## Work item
Below are the records; copy each line in which "agent" occurs.

## Extracted data
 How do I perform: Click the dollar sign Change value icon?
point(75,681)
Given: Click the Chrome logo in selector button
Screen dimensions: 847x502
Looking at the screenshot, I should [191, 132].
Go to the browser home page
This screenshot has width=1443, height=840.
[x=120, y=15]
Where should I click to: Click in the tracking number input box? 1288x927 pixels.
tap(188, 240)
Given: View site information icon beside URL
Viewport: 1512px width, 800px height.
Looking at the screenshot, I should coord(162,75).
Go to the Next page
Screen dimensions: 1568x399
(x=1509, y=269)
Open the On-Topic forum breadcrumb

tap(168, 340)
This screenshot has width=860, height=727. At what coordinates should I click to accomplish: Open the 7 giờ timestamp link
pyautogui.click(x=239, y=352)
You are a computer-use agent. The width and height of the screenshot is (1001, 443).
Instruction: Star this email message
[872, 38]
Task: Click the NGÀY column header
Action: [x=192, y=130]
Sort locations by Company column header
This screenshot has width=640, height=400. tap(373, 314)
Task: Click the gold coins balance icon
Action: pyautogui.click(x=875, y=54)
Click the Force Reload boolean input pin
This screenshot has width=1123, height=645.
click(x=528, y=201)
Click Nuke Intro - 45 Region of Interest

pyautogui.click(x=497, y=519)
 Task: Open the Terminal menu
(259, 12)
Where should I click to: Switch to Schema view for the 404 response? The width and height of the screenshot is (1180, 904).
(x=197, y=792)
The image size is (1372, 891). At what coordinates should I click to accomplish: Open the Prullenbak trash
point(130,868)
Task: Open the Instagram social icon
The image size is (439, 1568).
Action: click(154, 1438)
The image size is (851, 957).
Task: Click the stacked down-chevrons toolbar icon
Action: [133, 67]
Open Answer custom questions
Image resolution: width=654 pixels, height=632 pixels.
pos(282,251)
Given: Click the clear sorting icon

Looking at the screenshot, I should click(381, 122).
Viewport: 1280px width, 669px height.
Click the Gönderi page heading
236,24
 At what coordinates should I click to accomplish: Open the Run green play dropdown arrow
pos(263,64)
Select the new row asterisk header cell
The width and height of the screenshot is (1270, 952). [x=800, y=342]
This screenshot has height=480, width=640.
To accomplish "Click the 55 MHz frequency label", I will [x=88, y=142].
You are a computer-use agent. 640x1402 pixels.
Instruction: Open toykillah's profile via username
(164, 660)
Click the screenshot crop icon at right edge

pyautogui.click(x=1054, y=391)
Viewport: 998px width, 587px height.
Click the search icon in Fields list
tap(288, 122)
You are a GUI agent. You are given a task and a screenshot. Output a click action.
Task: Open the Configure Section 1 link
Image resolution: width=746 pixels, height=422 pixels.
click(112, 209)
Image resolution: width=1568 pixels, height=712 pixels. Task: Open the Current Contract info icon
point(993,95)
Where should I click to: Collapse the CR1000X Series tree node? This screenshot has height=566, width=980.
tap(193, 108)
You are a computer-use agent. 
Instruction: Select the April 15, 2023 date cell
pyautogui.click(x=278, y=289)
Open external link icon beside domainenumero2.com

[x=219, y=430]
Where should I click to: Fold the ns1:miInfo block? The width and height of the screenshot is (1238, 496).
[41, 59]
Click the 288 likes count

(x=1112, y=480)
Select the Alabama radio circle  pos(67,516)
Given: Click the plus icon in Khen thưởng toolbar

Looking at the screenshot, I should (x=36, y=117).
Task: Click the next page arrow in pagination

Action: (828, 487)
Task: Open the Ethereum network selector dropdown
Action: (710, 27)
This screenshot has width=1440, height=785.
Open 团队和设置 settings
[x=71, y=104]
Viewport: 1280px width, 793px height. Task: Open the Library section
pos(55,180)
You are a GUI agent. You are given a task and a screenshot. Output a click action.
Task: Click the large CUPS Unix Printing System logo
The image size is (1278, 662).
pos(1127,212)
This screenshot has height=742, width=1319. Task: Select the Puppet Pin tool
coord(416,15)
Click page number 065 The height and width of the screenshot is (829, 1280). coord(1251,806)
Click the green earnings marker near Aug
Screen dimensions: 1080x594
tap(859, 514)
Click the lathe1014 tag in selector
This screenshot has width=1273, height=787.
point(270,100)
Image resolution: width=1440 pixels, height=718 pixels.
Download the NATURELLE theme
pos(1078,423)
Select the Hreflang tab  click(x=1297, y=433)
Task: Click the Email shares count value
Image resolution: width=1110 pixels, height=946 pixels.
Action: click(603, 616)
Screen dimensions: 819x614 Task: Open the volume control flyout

## Result of the task
You are a computer-use agent. The width and height of the screenshot is (1001, 443).
You are a computer-use agent. 640x1402 pixels.
You are a GUI agent. You are given a task and a screenshot. Output a click action.
You are a computer-use agent. 
You are a GUI agent. You are given a task and a screenshot. Output a click action.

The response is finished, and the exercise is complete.